YOUR ASSIGNMENT ::
Only the lines holding the string "value" are needed; copy each of them from the data.

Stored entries
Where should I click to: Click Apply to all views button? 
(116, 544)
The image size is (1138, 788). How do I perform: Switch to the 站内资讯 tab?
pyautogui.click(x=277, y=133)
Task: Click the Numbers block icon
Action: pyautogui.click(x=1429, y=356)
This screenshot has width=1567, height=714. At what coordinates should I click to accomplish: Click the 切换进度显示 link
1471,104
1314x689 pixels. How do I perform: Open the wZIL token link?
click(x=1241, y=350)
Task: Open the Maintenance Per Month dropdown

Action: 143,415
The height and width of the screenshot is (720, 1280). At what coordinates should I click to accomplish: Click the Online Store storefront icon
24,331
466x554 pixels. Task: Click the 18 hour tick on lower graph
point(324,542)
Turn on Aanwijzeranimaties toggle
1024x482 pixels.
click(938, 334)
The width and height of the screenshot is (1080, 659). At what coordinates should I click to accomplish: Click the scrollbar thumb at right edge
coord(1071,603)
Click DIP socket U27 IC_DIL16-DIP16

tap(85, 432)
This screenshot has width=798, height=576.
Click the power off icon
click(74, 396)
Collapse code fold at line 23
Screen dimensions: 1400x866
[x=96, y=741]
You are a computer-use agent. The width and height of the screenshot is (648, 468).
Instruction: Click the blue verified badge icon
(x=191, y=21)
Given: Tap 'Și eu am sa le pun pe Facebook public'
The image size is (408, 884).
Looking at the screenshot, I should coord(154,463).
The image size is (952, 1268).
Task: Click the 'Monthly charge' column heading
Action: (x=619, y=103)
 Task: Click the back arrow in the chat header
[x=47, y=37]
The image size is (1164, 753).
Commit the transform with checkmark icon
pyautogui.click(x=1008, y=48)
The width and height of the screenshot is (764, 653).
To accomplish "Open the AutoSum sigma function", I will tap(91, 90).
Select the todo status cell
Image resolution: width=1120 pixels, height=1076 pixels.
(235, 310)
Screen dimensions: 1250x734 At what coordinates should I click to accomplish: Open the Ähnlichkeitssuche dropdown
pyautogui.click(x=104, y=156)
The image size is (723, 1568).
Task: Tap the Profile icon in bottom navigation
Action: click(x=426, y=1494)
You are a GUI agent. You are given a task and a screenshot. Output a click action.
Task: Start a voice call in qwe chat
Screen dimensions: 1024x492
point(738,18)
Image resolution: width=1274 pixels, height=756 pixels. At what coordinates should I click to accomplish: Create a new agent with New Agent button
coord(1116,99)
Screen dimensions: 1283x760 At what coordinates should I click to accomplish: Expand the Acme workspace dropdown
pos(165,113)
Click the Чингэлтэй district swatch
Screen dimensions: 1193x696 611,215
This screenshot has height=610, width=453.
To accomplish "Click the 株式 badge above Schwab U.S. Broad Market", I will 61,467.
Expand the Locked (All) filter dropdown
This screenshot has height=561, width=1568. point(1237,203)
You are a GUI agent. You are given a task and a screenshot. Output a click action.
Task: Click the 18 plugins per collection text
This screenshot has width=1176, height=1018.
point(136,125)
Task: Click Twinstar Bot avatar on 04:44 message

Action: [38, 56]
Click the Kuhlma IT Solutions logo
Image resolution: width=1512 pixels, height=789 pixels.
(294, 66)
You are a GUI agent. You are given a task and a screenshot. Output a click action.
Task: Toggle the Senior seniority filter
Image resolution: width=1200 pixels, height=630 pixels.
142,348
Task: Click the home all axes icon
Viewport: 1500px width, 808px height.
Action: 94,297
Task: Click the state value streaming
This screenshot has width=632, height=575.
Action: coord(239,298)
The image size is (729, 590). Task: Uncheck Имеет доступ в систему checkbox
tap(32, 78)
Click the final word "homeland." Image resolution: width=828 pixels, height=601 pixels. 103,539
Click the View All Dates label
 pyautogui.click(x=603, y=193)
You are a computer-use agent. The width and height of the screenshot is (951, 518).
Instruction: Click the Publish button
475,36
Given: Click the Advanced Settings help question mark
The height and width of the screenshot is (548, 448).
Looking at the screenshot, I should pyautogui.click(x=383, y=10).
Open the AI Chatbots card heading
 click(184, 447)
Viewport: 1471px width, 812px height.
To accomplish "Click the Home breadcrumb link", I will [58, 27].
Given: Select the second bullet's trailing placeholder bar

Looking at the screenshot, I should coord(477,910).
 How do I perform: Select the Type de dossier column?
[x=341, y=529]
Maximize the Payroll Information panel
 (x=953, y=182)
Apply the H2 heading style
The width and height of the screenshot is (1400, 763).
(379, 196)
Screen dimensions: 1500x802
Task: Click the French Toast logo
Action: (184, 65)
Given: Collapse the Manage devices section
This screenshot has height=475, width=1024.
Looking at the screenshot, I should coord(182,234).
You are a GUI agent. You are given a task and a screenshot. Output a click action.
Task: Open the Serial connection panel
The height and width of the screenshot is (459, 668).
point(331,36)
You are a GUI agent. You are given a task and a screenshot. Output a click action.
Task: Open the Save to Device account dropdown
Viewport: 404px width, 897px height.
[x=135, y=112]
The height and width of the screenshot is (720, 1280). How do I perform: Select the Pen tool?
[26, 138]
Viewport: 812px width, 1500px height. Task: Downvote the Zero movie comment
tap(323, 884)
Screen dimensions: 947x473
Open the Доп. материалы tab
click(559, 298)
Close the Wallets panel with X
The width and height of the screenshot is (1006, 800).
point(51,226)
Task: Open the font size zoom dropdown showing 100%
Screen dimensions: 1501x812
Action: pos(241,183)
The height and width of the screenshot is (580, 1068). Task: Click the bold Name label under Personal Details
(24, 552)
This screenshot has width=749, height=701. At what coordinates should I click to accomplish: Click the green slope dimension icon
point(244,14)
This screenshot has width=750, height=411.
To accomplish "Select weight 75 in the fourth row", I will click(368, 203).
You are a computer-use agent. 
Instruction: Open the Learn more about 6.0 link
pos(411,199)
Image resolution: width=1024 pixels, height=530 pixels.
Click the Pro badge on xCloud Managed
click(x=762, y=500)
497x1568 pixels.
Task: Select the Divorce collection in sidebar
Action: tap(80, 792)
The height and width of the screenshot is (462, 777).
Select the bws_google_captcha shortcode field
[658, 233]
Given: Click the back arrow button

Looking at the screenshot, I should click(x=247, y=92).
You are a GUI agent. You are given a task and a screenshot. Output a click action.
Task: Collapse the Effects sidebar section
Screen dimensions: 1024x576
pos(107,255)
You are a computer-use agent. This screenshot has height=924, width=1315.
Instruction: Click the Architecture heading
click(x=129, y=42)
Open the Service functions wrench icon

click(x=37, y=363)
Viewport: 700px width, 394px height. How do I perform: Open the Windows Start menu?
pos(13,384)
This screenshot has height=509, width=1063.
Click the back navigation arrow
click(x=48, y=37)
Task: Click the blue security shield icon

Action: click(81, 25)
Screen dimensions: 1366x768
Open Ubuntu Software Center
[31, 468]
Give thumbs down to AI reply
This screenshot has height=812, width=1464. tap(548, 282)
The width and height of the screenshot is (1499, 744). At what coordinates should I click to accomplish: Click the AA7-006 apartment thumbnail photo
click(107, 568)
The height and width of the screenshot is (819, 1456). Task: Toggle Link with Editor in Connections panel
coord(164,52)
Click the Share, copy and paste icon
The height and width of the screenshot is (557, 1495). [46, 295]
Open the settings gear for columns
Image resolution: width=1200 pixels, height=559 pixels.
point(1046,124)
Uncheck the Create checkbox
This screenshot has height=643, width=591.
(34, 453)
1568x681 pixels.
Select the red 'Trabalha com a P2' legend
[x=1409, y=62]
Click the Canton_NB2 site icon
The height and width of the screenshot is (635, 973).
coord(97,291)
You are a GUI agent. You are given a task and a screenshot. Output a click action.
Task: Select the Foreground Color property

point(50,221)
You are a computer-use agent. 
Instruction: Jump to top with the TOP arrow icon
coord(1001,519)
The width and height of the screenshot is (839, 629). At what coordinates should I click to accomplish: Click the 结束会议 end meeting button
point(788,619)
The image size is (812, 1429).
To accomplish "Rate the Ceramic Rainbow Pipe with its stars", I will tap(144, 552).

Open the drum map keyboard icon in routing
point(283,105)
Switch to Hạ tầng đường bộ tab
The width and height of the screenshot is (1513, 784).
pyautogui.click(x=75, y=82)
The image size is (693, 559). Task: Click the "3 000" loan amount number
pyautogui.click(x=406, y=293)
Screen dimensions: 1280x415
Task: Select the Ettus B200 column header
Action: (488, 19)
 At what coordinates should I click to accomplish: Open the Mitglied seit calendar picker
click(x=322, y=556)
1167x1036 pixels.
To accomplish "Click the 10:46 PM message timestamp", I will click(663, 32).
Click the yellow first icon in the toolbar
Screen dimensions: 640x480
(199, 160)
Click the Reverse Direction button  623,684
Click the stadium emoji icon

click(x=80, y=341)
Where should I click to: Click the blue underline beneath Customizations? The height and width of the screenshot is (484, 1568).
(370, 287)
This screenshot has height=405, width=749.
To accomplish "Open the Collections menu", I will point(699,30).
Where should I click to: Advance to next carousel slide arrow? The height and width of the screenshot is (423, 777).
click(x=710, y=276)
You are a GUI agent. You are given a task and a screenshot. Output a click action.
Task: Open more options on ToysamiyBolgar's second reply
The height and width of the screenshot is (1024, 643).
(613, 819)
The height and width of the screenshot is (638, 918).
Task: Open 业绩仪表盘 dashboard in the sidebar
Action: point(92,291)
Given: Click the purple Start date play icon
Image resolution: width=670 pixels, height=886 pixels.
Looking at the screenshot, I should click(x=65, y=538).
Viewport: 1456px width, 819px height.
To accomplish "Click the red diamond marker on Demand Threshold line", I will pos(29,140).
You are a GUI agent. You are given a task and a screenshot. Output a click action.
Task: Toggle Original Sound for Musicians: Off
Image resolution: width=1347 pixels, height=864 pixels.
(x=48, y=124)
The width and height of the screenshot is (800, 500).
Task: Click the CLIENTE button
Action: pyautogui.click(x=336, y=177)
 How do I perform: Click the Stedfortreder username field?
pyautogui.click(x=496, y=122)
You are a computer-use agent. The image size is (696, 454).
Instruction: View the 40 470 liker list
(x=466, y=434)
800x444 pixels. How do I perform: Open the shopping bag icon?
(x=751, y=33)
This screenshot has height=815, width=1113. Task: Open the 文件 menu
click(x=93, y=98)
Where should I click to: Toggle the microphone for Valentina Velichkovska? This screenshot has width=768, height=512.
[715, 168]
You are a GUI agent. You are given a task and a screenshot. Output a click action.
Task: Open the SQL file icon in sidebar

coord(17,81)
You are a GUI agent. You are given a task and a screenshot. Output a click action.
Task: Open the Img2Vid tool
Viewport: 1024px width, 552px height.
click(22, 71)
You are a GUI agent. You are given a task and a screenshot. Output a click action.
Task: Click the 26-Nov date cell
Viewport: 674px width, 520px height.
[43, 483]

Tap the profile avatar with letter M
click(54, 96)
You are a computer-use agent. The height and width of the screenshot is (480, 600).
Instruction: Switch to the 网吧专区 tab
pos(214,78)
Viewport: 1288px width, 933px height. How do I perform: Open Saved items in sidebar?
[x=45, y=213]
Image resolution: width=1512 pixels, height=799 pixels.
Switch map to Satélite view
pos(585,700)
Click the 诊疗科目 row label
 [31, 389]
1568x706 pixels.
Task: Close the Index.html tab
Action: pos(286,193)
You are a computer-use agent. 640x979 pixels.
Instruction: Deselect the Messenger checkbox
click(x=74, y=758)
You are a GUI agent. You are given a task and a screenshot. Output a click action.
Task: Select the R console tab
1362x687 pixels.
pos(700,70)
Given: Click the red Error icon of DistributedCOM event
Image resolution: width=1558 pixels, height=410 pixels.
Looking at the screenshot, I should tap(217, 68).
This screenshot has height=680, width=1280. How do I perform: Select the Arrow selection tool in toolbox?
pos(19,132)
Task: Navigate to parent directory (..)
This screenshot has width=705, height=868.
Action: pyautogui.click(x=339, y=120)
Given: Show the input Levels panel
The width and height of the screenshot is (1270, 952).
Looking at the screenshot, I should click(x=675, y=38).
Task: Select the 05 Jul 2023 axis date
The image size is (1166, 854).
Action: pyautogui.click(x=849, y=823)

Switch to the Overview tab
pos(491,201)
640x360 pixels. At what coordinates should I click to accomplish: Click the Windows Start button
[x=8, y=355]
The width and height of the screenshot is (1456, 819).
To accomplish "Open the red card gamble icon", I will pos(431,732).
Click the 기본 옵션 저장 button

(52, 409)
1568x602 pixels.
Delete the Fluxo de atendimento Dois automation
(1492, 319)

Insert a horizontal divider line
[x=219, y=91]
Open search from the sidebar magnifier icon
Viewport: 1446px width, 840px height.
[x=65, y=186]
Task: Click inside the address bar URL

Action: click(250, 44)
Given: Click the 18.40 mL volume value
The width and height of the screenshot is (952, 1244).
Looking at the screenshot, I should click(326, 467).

WRITTEN ANSWER ::
Task: Click the state value streaming
Given: Click the 18.40 mL volume value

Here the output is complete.